Le secrétaire général de l'Internationale des services publics a mentionné l'étude réalisée par l'AFPC et le Centre canadien de politiques alternatives, intitulée L'aubaine discrète du Canada : Les avantages tirés des services publics. Selon cette étude, les contribuables bénéficient grandement des services publics qui sont financés par leurs impôts.
« Je suis convaincu que vos résultats s'appliquent aussi bien à la réalité canadienne qu'à celle d'autres pays », a-t-il ajouté.
En cette période économique difficile, M. Waldorff lance un vibrant appel à la solidarité internationale : revendiquons ensemble une plus grande responsabilité sociale et des investissements massifs dans les services publics de qualité. Luttons tous ensemble contre les inégalités croissantes.
M. Waldorff a dénoncé les politiques néolibérales des gouvernements, des politiques qui ont provoqué la débâcle économique.
« Ceux qui ont prôné les mérites de la déréglementation et de la privatisation devraient avoir honte et être dénoncés, a-t-il déclaré. Ils n'ont jamais servi les intérêts de la population! »
M. Waldorff a conclu en souhaitant à l'AFPC beaucoup de succès dans ses efforts en vue de tracer la voie pour des services publics de qualité.
Selon Jim Sinclair, le président de la fédération du travail de la Colombie-Britannique, les travailleuses et travailleurs doivent apprendre deux leçons. Premièrement, qu'ils ont dû lutter pour obtenir leurs droits et, deuxièmement, qu'il faut continuer à se battre pour conserver ces droits.
« Nous traversons en ce moment une crise économique sans précédent, a déclaré M. Sinclair. Après avoir déréglementé les institutions financières et leur avoir donné carte blanche, les gouvernements affirment qu'il y a une crise économique parce que les salaires sont trop élevés. »
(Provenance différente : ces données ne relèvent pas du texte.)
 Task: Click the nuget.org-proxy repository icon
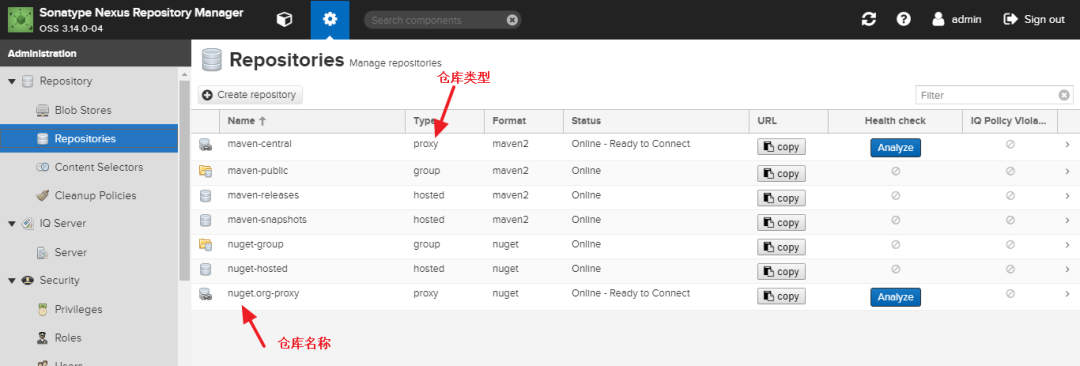click(205, 294)
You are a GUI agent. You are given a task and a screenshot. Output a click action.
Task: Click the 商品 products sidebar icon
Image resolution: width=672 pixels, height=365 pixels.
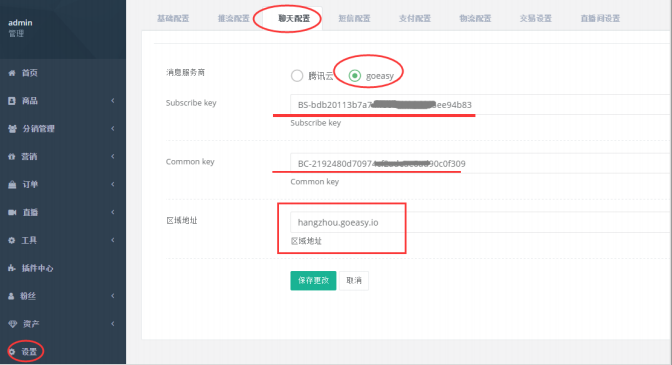[12, 101]
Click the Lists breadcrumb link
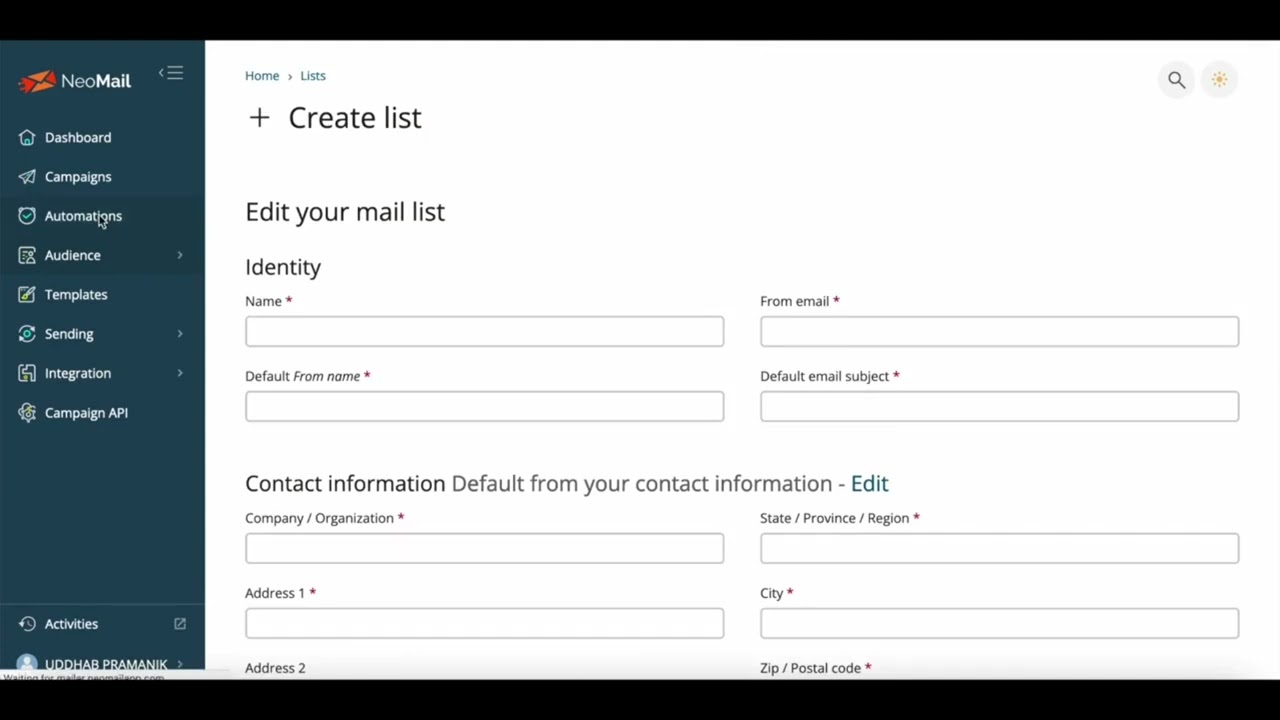Screen dimensions: 1280x720 [313, 76]

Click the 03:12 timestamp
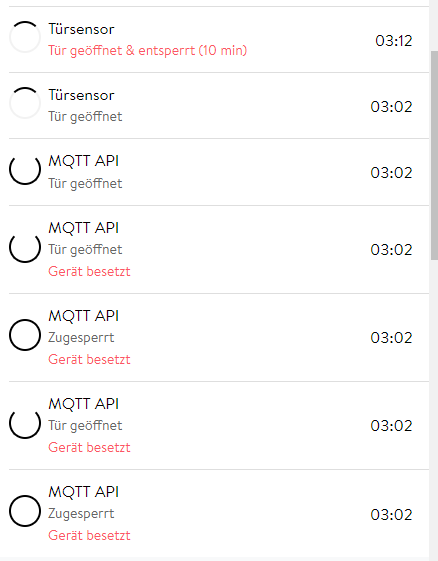pos(394,40)
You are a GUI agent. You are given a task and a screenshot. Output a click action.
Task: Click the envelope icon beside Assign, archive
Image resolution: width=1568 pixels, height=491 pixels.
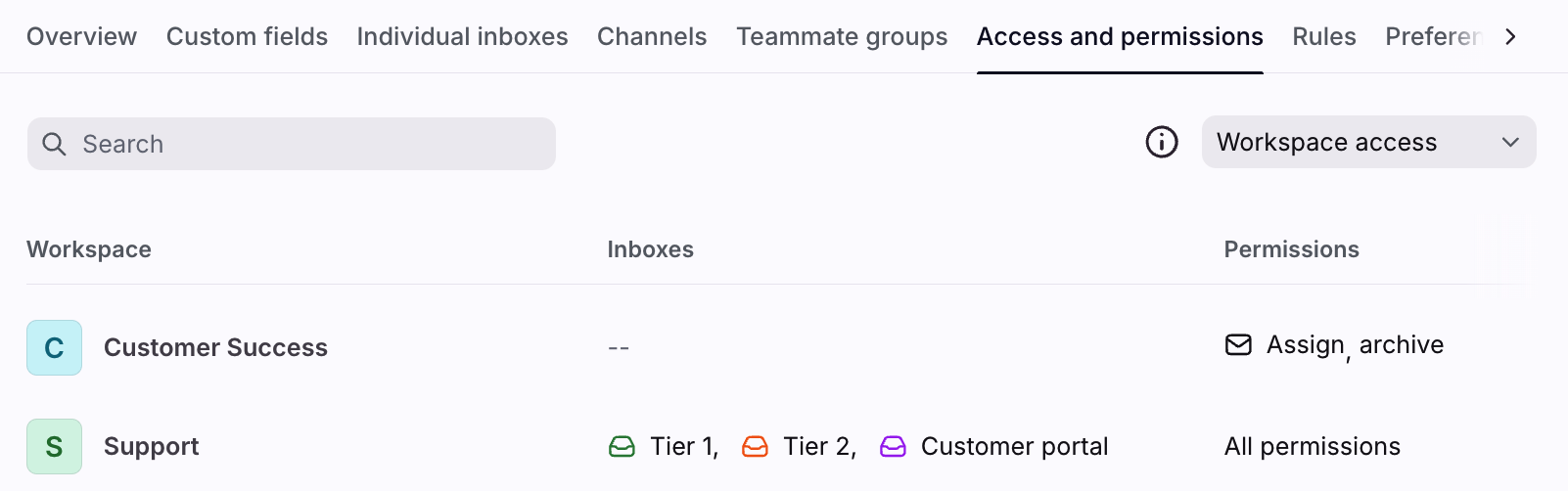click(1238, 344)
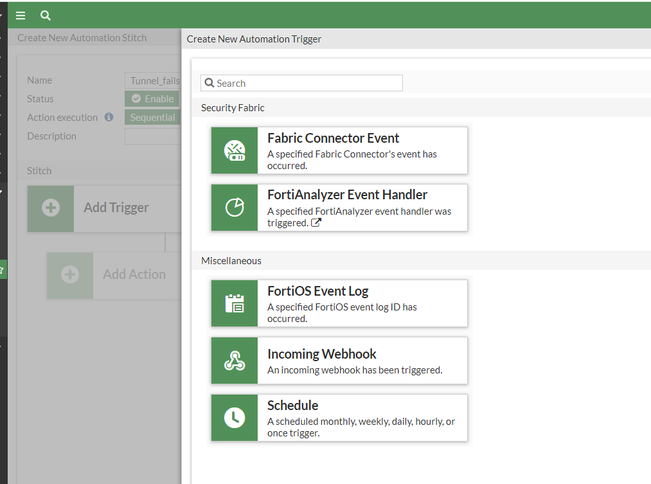Click the Fabric Connector Event icon
Viewport: 651px width, 484px height.
(235, 150)
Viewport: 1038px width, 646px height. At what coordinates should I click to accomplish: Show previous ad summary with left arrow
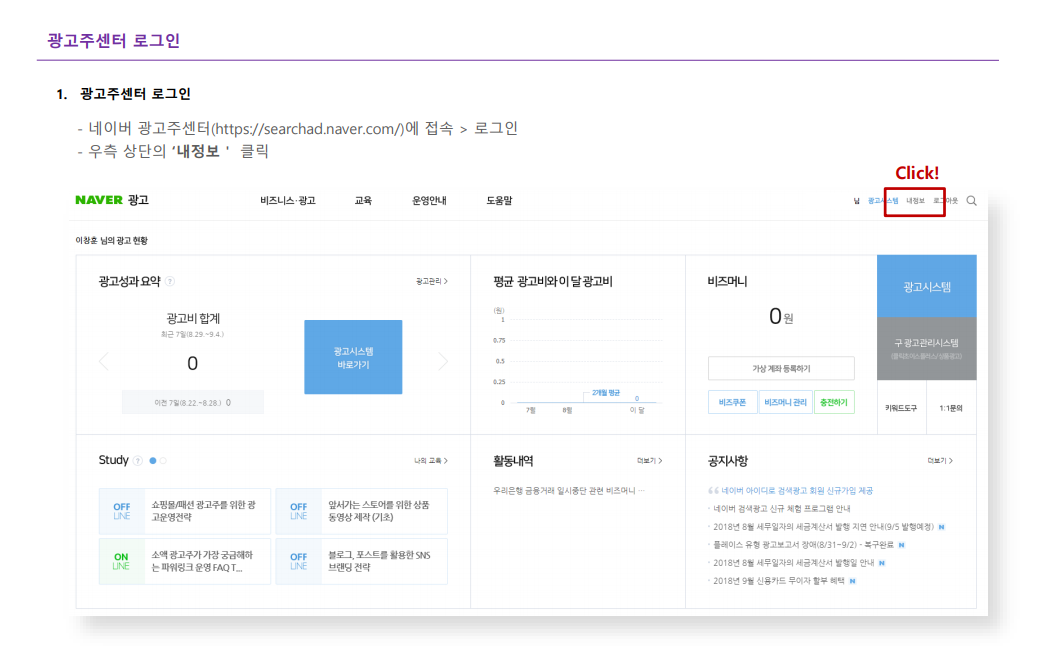(103, 362)
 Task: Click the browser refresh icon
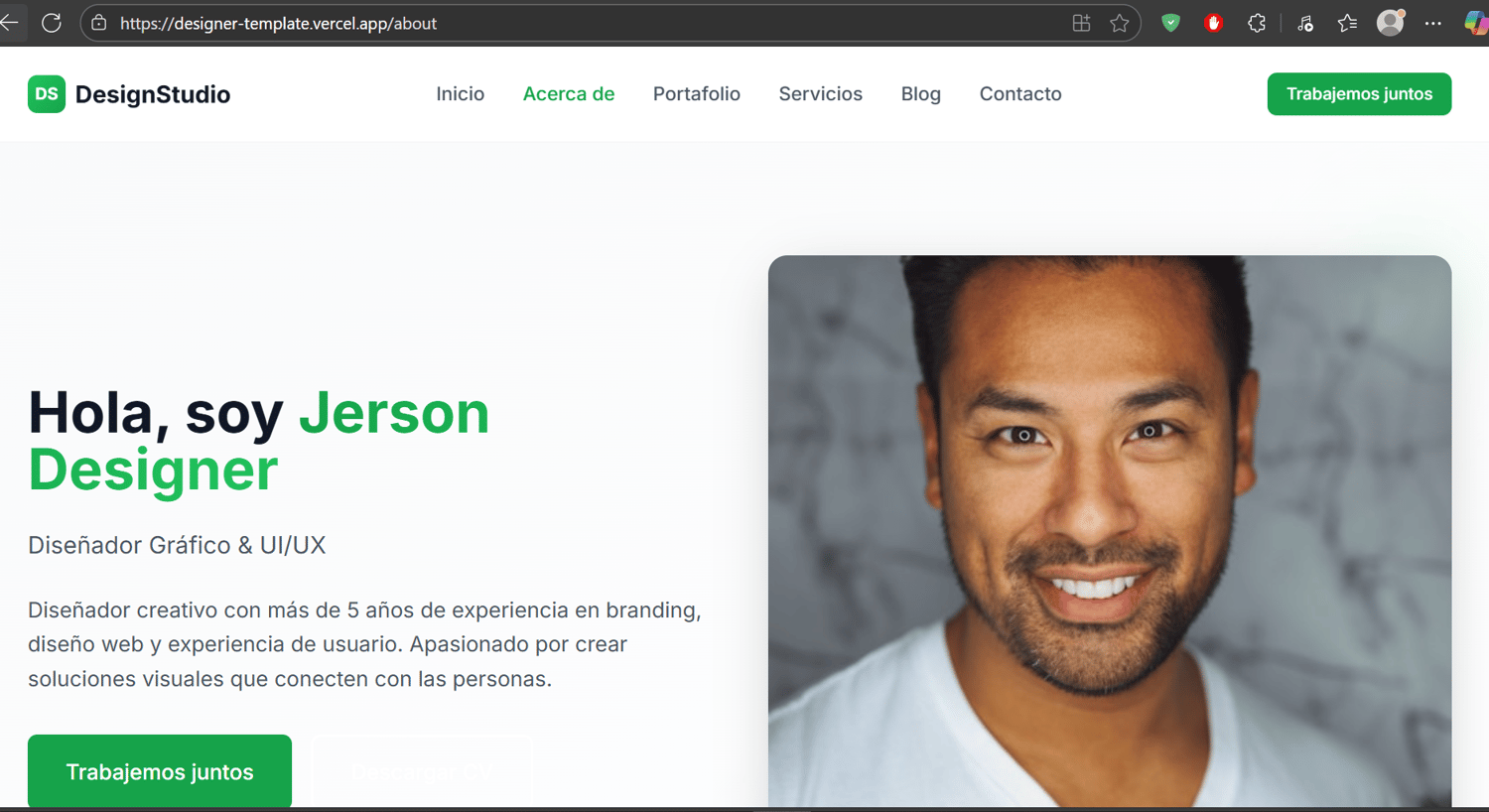click(52, 23)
« Le salaire d'un travailleur ou d'une travailleuse de l'automobile représente à peine 7 % du coût de fabrication d'une voiture. Pourtant, les gouvernements s'entêtent à répéter que les salaires sont à l'origine de la débâcle du secteur de l'automobile. Stephen Harper, invoquant la gravité de la crise économique, s'est empressé d'invalider des hausses salariales négociées librement et de démanteler le régime d'équité salariale. »
Selon Jim Sinclair, il faut plutôt blâmer les salaires minimums, qui sont trop bas. Il a signalé que le salaire minimum en Colombie-Britannique est le plus bas au pays, alors qu'à une époque, il était le plus élevé. « Nous dépensons dans nos collectivités. Nous faisons rouler l'économie », a-t-il ajouté.
Il a aussi dénoncé vertement les réductions d'impôts effectuées par le gouvernement Campbell. Ces réductions, qui s'élèvent à plusieurs milliards de dollars et qui profitent surtout aux riches, se sont traduites par la perte de milliers d'emplois, la fermeture de 177 écoles, la pénurie de garderies et de services de santé pour les personnes âgées.
« Cela dit, la crise économique nous ouvre de grandes possibilités. Les travailleuses et travailleurs ont plus que jamais besoin de syndicats. »
Jim Sinclair a remercié les membres de l'AFPC, qui travaillent pour le bien-être de la population canadienne, qu'il s'agisse d'inspecter les aliments, de prélever les impôts, d'assurer la défense de nos frontières, de protéger l'environnement ou d'appuyer les Forces armées du Canada.